Identification of Thyrotropin-Releasing Hormone (TRH)-Degrading Enzyme as a Biomarker for Dental Pulp TissueTsubasa Yamamoto1,2, Masashi Murakami1, Ryo Ishizaka1,3, Koichiro Iohara1, Kenichi Kurita2 and Misako Nakashima1*
- *Corresponding Author:
- Misako Nakashima Department of Dental Regenerative Medicine
Center of Advanced Medicine for Dental and Oral Diseases
National Center for Geriatrics and Gerontology
Research Institute, 35 Gengo, Morioka
Obu, Aichi 474-8511, Japan
Tel: 81 562 44 5651 (ext 5065)
Fax: 81 562 46 8684
E-mail: [email protected]
Received date October 20, 2011; Accepted date December 12, 2011; Published date January 14, 2012
Citation: Yamamoto T, Murakami M, Ishizaka R, Iohara K, Kurita K, et al. (2012) Identification of Thyrotropin-Releasing Hormone (TRH)-Degrading Enzyme as a Biomarker for Dental Pulp Tissue. Dentistry 2:114. doi:10.4172/2161-1122.1000114
Copyright: © 2012 Yamamoto T, et al. This is an open-access article distributed under the terms of the Creative Commons Attribution License, which permits unrestricted use, distribution, and reproduction in any medium, provided the original author and source are credited.
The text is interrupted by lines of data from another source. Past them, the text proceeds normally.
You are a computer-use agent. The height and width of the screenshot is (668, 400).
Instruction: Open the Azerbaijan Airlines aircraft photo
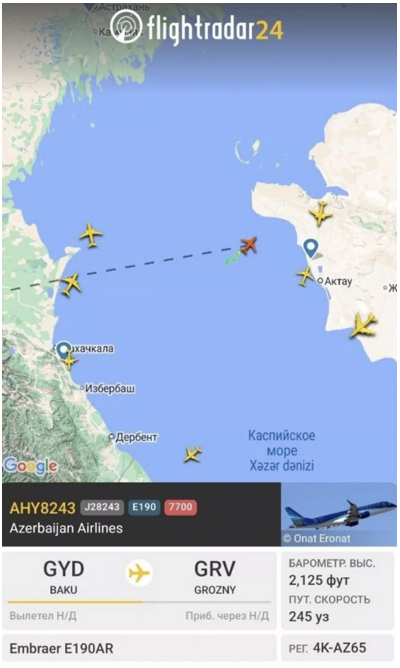339,514

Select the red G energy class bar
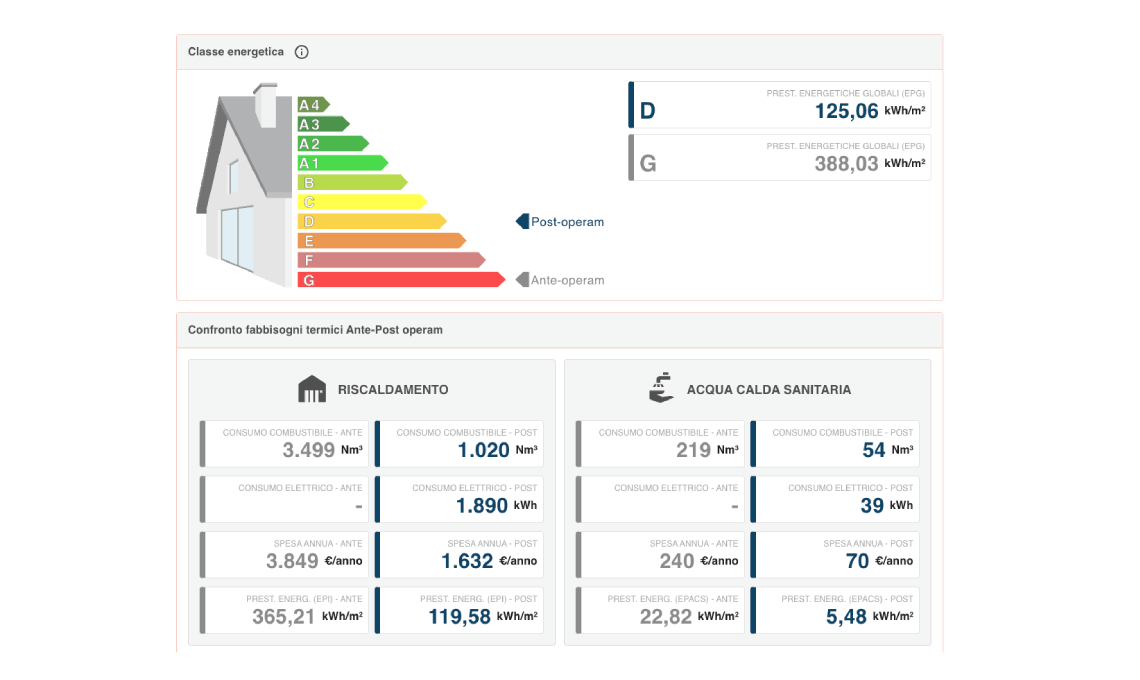(x=400, y=280)
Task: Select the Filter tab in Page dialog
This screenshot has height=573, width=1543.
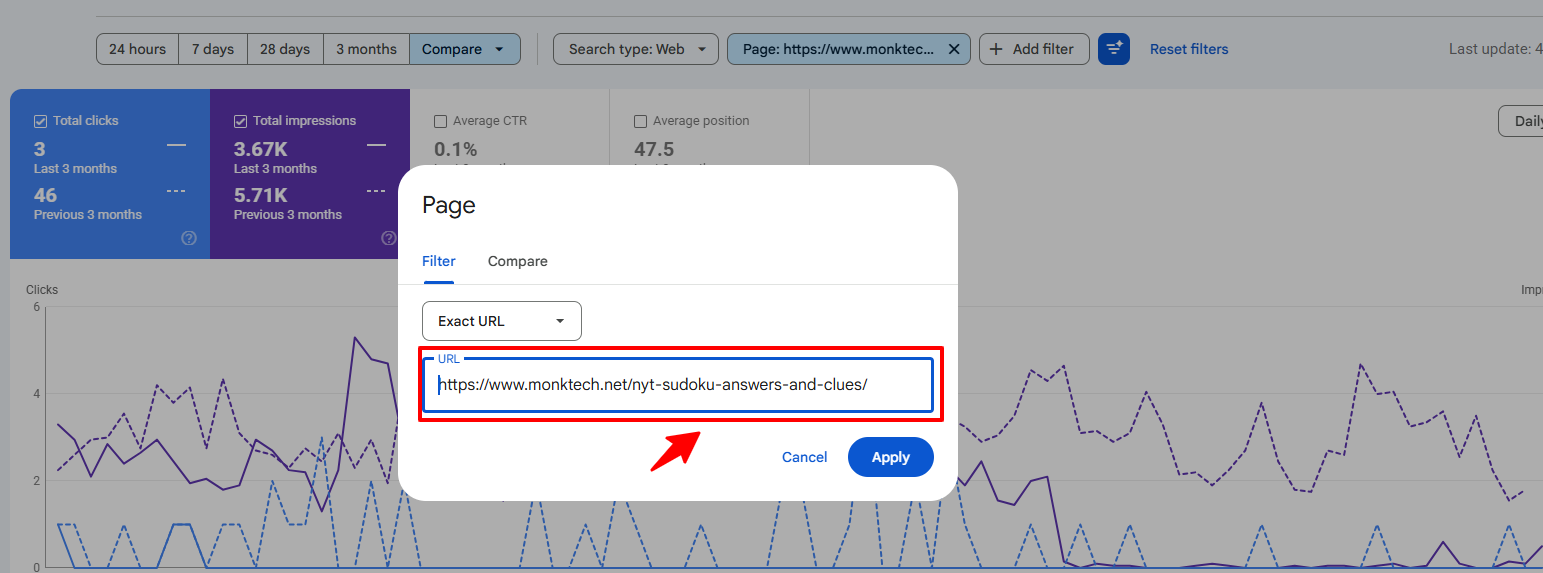Action: click(x=439, y=261)
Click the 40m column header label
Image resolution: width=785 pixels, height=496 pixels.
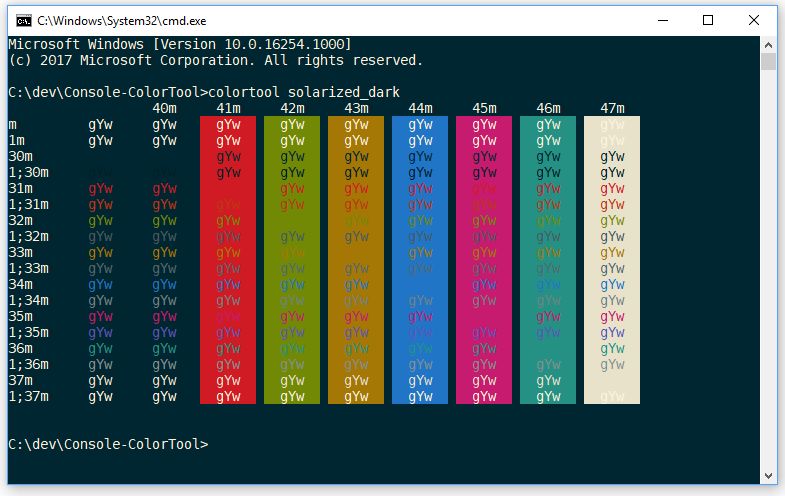coord(165,108)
Regeneration of dental pulp after pulpectomy was accomplished recently by autologous transplantation of dental pulp stem/ progenitor cells into the root canal. The identical patterns of qualitative and quantitative protein and mRNA expression in the regenerated pulp and normal pulp demonstrated complete pulp regeneration. The lack of tissue specific markers in the dental pulp is a major challenge in dental regenerative medicine. In order to identify specific markers in dental pulp we undertook a comparison of the gene expression profile of the dental pulp with that of periodontal ligament and gingiva. This systematic investigation identified thyrotropinreleasing hormone (TRH)-degrading enzyme (DE) as a marker of dental pulp. Expression of TRH-DE mRNA in human dental pulp was higher than that in any other tissue except brain as analyzed by real time RT-PCR. Induction of neural cells enhanced the expression of TRH-DE mRNA in dental pulp stem/progenitor cells (CD105+ and CD31- side population (SP) cells) in vitro. Immunohistochemical and in situ hybridization analyses demonstrated that TRH-DE in the neuronal processes in dental pulp. In canine pulp cells, TRH down-regulated TRH-DE mRNA expression, while neuropeptide Y up-regulated it, suggesting that TRH-DE has functional role in the neuropeptide signaling in dental pulp tissue. It is noteworthy that TRH-DE mRNA was expressed in the regenerated pulp 28 days after transplantation of CD31- SP cells into root canals after pulpectomy. These results demonstrate the utility of TRH-DE as a novel dental pulp biomarker during regeneration of pulp.